# [About this exercise]
Provide an exact repetition of every entry, with no word altered.
----- Records provided -----
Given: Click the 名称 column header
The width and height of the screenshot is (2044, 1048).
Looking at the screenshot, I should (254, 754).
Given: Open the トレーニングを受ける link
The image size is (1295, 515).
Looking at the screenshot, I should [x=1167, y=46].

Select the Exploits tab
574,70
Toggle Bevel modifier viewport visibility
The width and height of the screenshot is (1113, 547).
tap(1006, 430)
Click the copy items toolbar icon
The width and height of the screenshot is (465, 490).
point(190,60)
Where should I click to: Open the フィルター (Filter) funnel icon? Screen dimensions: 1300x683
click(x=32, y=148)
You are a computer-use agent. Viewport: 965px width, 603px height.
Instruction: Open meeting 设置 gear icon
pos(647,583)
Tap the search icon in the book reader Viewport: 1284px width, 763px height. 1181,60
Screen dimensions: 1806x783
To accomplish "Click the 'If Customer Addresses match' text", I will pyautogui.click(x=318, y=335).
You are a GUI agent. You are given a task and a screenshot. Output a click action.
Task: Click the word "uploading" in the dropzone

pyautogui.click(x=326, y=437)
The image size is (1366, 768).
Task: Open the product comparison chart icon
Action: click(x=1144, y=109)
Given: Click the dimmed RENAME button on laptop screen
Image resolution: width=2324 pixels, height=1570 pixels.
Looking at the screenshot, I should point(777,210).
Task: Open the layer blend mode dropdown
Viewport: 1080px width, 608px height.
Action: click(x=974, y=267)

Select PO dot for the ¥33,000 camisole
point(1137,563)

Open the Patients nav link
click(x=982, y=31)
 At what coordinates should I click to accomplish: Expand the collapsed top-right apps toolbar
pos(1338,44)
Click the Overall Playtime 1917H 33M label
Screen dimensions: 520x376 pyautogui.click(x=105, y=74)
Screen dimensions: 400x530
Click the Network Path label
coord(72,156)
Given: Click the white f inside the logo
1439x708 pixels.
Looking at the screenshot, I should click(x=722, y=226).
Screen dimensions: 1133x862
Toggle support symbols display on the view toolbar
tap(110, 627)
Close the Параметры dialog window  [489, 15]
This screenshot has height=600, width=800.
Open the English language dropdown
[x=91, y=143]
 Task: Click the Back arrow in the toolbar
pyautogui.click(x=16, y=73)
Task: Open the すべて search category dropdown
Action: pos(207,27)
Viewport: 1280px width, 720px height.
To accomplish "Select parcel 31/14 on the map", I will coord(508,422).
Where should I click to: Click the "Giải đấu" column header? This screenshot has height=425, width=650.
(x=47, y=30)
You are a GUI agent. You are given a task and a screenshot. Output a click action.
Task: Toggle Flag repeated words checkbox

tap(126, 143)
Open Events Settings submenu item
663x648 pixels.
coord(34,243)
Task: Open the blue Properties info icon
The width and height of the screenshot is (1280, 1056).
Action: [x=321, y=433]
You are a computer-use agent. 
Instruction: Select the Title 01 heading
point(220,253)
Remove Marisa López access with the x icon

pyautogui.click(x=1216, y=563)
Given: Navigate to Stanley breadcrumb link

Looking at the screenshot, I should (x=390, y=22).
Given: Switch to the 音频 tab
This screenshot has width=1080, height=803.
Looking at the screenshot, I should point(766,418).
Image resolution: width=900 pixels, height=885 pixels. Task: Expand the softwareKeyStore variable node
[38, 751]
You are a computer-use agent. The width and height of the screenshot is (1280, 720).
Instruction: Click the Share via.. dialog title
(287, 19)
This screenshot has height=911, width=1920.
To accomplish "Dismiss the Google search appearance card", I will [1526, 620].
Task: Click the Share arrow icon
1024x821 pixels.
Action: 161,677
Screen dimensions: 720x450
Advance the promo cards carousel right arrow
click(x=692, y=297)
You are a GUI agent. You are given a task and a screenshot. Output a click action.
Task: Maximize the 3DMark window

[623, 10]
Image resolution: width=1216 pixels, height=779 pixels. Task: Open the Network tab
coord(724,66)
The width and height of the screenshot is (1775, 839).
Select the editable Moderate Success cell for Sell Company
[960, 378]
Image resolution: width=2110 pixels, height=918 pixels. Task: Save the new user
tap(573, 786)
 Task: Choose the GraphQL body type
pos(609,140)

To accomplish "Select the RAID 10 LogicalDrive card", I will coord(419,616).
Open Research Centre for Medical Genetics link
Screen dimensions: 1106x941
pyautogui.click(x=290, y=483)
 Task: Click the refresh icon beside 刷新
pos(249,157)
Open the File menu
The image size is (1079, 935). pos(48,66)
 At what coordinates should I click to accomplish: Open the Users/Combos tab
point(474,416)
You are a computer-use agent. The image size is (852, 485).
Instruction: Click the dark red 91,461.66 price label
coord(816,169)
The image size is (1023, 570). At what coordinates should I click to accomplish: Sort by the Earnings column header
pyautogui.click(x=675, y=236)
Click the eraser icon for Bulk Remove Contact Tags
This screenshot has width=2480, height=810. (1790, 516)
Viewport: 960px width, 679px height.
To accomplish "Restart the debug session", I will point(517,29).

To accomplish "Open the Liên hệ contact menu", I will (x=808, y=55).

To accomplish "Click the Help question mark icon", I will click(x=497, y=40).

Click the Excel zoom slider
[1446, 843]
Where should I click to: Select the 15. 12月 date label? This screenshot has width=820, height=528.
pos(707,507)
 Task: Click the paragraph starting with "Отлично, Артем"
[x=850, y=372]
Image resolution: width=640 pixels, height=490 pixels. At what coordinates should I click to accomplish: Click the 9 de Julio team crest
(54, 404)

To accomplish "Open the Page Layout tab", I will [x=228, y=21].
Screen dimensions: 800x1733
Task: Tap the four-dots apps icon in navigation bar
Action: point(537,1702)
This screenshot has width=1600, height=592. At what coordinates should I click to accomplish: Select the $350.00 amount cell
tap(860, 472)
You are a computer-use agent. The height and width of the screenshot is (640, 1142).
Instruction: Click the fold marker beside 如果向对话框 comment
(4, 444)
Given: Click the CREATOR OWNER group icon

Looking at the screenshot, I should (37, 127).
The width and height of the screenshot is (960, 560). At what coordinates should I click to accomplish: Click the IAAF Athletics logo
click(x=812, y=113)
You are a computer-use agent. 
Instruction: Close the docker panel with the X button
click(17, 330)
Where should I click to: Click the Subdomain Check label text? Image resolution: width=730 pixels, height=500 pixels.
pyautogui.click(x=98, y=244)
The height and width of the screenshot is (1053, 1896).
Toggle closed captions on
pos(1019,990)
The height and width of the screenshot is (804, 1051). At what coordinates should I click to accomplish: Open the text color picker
-----
# [Expected answer]
Given: Click the 名称 column header
The width and height of the screenshot is (2044, 1048).
Looking at the screenshot, I should (254, 754).
Given: Open the トレーニングを受ける link
The image size is (1295, 515).
Looking at the screenshot, I should [x=1167, y=46].

Select the Exploits tab
574,70
Toggle Bevel modifier viewport visibility
The width and height of the screenshot is (1113, 547).
tap(1006, 430)
Click the copy items toolbar icon
The width and height of the screenshot is (465, 490).
point(190,60)
Where should I click to: Open the フィルター (Filter) funnel icon? Screen dimensions: 1300x683
click(x=32, y=148)
You are a computer-use agent. Viewport: 965px width, 603px height.
Instruction: Open meeting 设置 gear icon
pos(647,583)
Tap the search icon in the book reader Viewport: 1284px width, 763px height. 1181,60
Screen dimensions: 1806x783
To accomplish "Click the 'If Customer Addresses match' text", I will pyautogui.click(x=318, y=335).
You are a GUI agent. You are given a task and a screenshot. Output a click action.
Task: Click the word "uploading" in the dropzone

pyautogui.click(x=326, y=437)
The image size is (1366, 768).
Task: Open the product comparison chart icon
Action: click(x=1144, y=109)
Given: Click the dimmed RENAME button on laptop screen
Image resolution: width=2324 pixels, height=1570 pixels.
Looking at the screenshot, I should point(777,210).
Task: Open the layer blend mode dropdown
Viewport: 1080px width, 608px height.
Action: click(x=974, y=267)

Select PO dot for the ¥33,000 camisole
point(1137,563)

Open the Patients nav link
click(x=982, y=31)
 At what coordinates should I click to accomplish: Expand the collapsed top-right apps toolbar
pos(1338,44)
Click the Overall Playtime 1917H 33M label
Screen dimensions: 520x376 pyautogui.click(x=105, y=74)
Screen dimensions: 400x530
Click the Network Path label
coord(72,156)
Given: Click the white f inside the logo
1439x708 pixels.
Looking at the screenshot, I should click(x=722, y=226).
Screen dimensions: 1133x862
Toggle support symbols display on the view toolbar
tap(110, 627)
Close the Параметры dialog window  [489, 15]
This screenshot has height=600, width=800.
Open the English language dropdown
[x=91, y=143]
 Task: Click the Back arrow in the toolbar
pyautogui.click(x=16, y=73)
Task: Open the すべて search category dropdown
Action: pos(207,27)
Viewport: 1280px width, 720px height.
To accomplish "Select parcel 31/14 on the map", I will coord(508,422).
Where should I click to: Click the "Giải đấu" column header? This screenshot has height=425, width=650.
(x=47, y=30)
You are a GUI agent. You are given a task and a screenshot. Output a click action.
Task: Toggle Flag repeated words checkbox

tap(126, 143)
Open Events Settings submenu item
663x648 pixels.
coord(34,243)
Task: Open the blue Properties info icon
The width and height of the screenshot is (1280, 1056).
Action: [x=321, y=433]
You are a computer-use agent. 
Instruction: Select the Title 01 heading
point(220,253)
Remove Marisa López access with the x icon

pyautogui.click(x=1216, y=563)
Given: Navigate to Stanley breadcrumb link

Looking at the screenshot, I should (x=390, y=22).
Given: Switch to the 音频 tab
This screenshot has width=1080, height=803.
Looking at the screenshot, I should point(766,418).
Image resolution: width=900 pixels, height=885 pixels. Task: Expand the softwareKeyStore variable node
[38, 751]
You are a computer-use agent. The width and height of the screenshot is (1280, 720).
Instruction: Click the Share via.. dialog title
(287, 19)
This screenshot has height=911, width=1920.
To accomplish "Dismiss the Google search appearance card", I will [1526, 620].
Task: Click the Share arrow icon
1024x821 pixels.
Action: 161,677
Screen dimensions: 720x450
Advance the promo cards carousel right arrow
click(x=692, y=297)
You are a GUI agent. You are given a task and a screenshot. Output a click action.
Task: Maximize the 3DMark window

[623, 10]
Image resolution: width=1216 pixels, height=779 pixels. Task: Open the Network tab
coord(724,66)
The width and height of the screenshot is (1775, 839).
Select the editable Moderate Success cell for Sell Company
[960, 378]
Image resolution: width=2110 pixels, height=918 pixels. Task: Save the new user
tap(573, 786)
 Task: Choose the GraphQL body type
pos(609,140)

To accomplish "Select the RAID 10 LogicalDrive card", I will coord(419,616).
Open Research Centre for Medical Genetics link
Screen dimensions: 1106x941
pyautogui.click(x=290, y=483)
 Task: Click the refresh icon beside 刷新
pos(249,157)
Open the File menu
The image size is (1079, 935). pos(48,66)
 At what coordinates should I click to accomplish: Open the Users/Combos tab
point(474,416)
You are a computer-use agent. The image size is (852, 485).
Instruction: Click the dark red 91,461.66 price label
coord(816,169)
The image size is (1023, 570). At what coordinates should I click to accomplish: Sort by the Earnings column header
pyautogui.click(x=675, y=236)
Click the eraser icon for Bulk Remove Contact Tags
This screenshot has width=2480, height=810. (1790, 516)
Viewport: 960px width, 679px height.
To accomplish "Restart the debug session", I will point(517,29).

To accomplish "Open the Liên hệ contact menu", I will (x=808, y=55).

To accomplish "Click the Help question mark icon", I will click(x=497, y=40).

Click the Excel zoom slider
[1446, 843]
Where should I click to: Select the 15. 12月 date label? This screenshot has width=820, height=528.
pos(707,507)
 Task: Click the paragraph starting with "Отлично, Артем"
[x=850, y=372]
Image resolution: width=640 pixels, height=490 pixels. At what coordinates should I click to accomplish: Click the 9 de Julio team crest
(54, 404)

To accomplish "Open the Page Layout tab", I will [x=228, y=21].
Screen dimensions: 800x1733
Task: Tap the four-dots apps icon in navigation bar
Action: point(537,1702)
This screenshot has width=1600, height=592. At what coordinates should I click to accomplish: Select the $350.00 amount cell
tap(860, 472)
You are a computer-use agent. The height and width of the screenshot is (640, 1142).
Instruction: Click the fold marker beside 如果向对话框 comment
(4, 444)
Given: Click the CREATOR OWNER group icon

Looking at the screenshot, I should (37, 127).
The width and height of the screenshot is (960, 560). At what coordinates should I click to accomplish: Click the IAAF Athletics logo
click(x=812, y=113)
You are a computer-use agent. 
Instruction: Close the docker panel with the X button
click(17, 330)
Where should I click to: Click the Subdomain Check label text? Image resolution: width=730 pixels, height=500 pixels.
pyautogui.click(x=98, y=244)
The height and width of the screenshot is (1053, 1896).
Toggle closed captions on
pos(1019,990)
The height and width of the screenshot is (804, 1051). At what coordinates should I click to accomplish: Open the text color picker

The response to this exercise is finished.